Public access to government gun records a key element in case before high court
WASHINGTON — A case that the Supreme Court agreed to consider yesterday merges the gun-control debate with questions of public access to government records.
The case, United States v. City of Chicago, involves a dispute between Chicago and the federal Bureau of Alcohol, Tobacco and Firearms. It could be an important test of the strength of the Freedom of Information Act in a period of greater public concern over privacy and national security. Significantly, however, it does not involve an FOIA request by an inquisitive journalist or public-interest group.
The dispute began instead with an FOIA request from the city of Chicago for the extensive databases on firearms sales kept by the ATF. In 1998 Chicago filed suit in a state court against firearms manufacturers and retailers, claiming, among other things, that they facilitated illegal sales of firearms in Chicago and therefore violated “public nuisance” laws.
To bolster its case, the city filed the FOIA request with ATF seeking access to one national database that traces firearms involved in crimes, and another that records multiple sales of firearms to the same person within short periods. ATF agreed to release limited information from the databases concerning Chicago sales and residents, but withheld the national data. It invoked FOIA exemptions that allow the government not to release records that would invade personal privacy or interfere with law enforcement proceedings.
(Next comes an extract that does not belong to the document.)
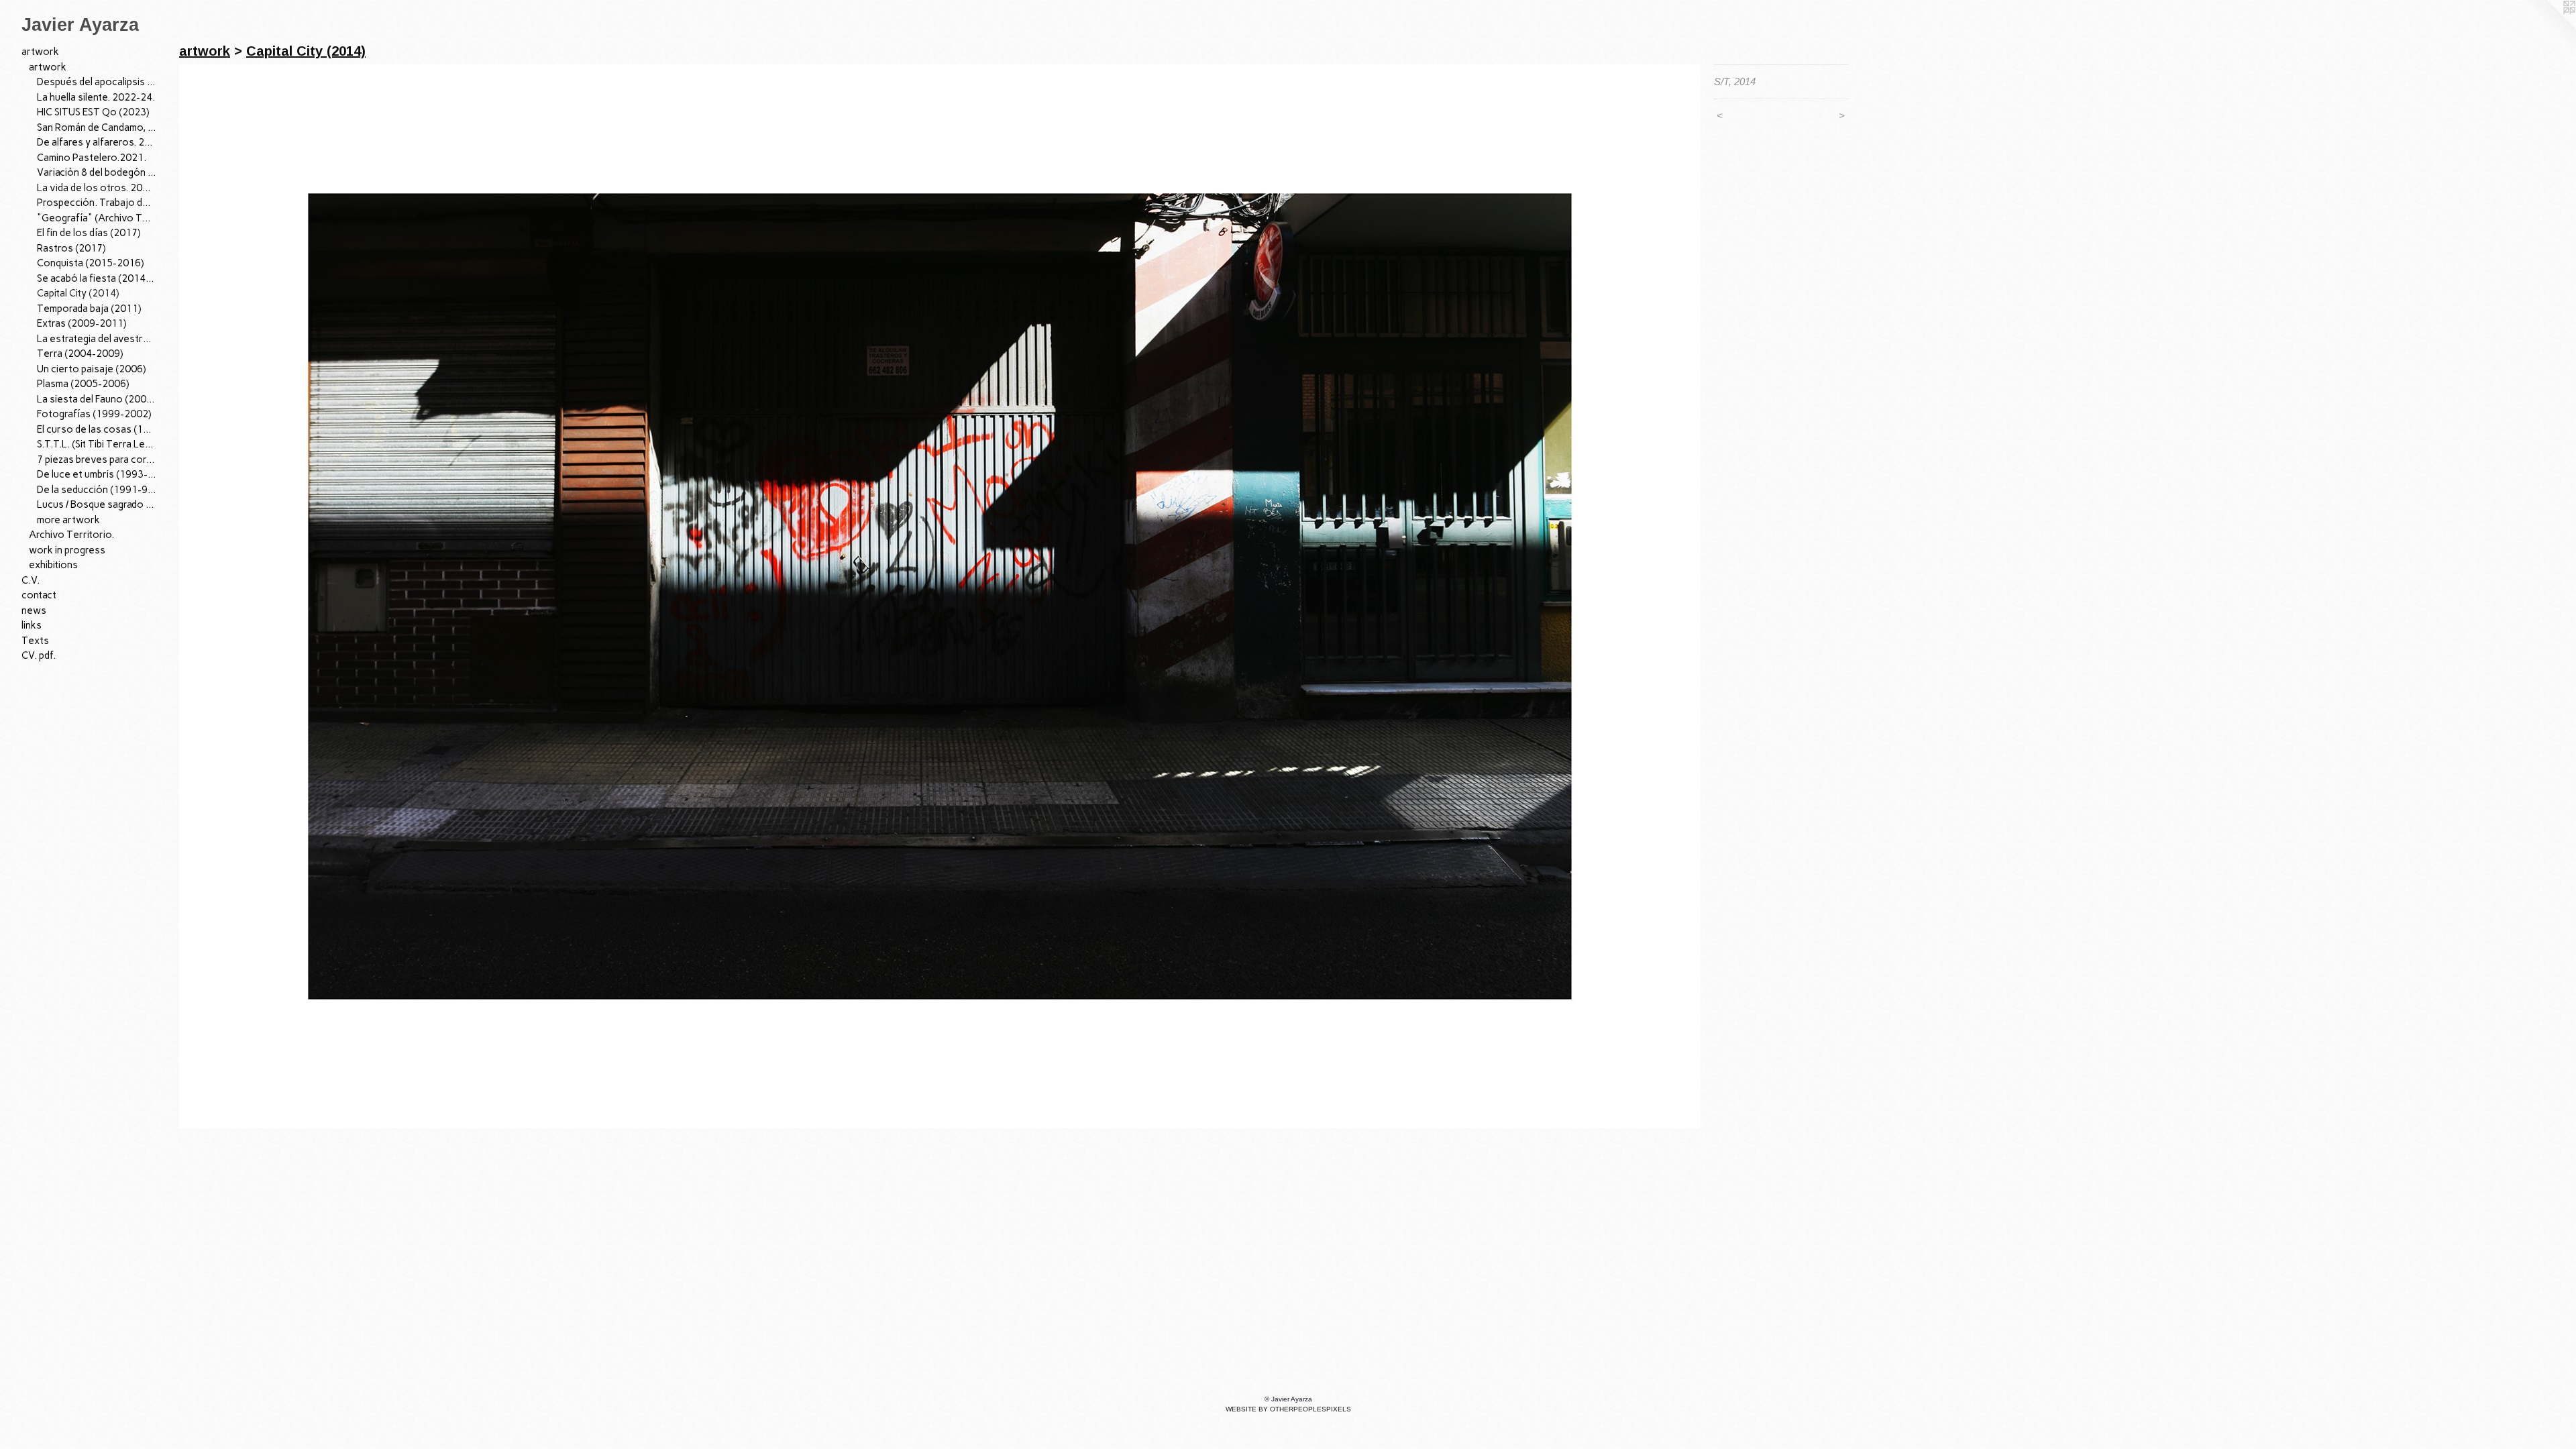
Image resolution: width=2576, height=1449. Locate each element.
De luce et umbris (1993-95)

Chicago appealed in federal court, winning at both the district-court and appeals-court levels. The U.S. Court of Appeals for the 7th Circuit said the government had presented only “far-fetched hypothetical scenarios” of the harm that could be caused by disclosure. The court also said that whatever “minimal privacy interest” existed in the records was outweighed by “the public’s interest in allowing the city to further its suit in the state court.”
The government appealed to the Supreme Court, and yesterday’s action means the dispute will be heard early next year.
The government argues that release of the database would be harmful because it would make public the fact that a trace was requested on a gun, which agency requested it, and the name of the gun’s last owner. “The manifest sensitivity of that information, and the obvious likelihood that release of the data would, in the aggregates, cause immense harm to law enforcement interests,” the government brief said, makes it clear that it should be withheld.
The National Rifle Association also filed a brief with the high court asserting that the case was “of exceptional importance regarding the privacy interests of millions of Americans who chose to own firearms.”
Countering the appeals court contention that there is no privacy interest in owning a firearm, the NRA cites several statutes that explicitly limit the public disclosure of gun-ownership information gathered by law enforcement agencies.
But Chicago, in its brief with the court, argues that “the purchase of firearms, occurring within an industry subject to intensive regulatory scrutiny, is not private in any meaningful sense.”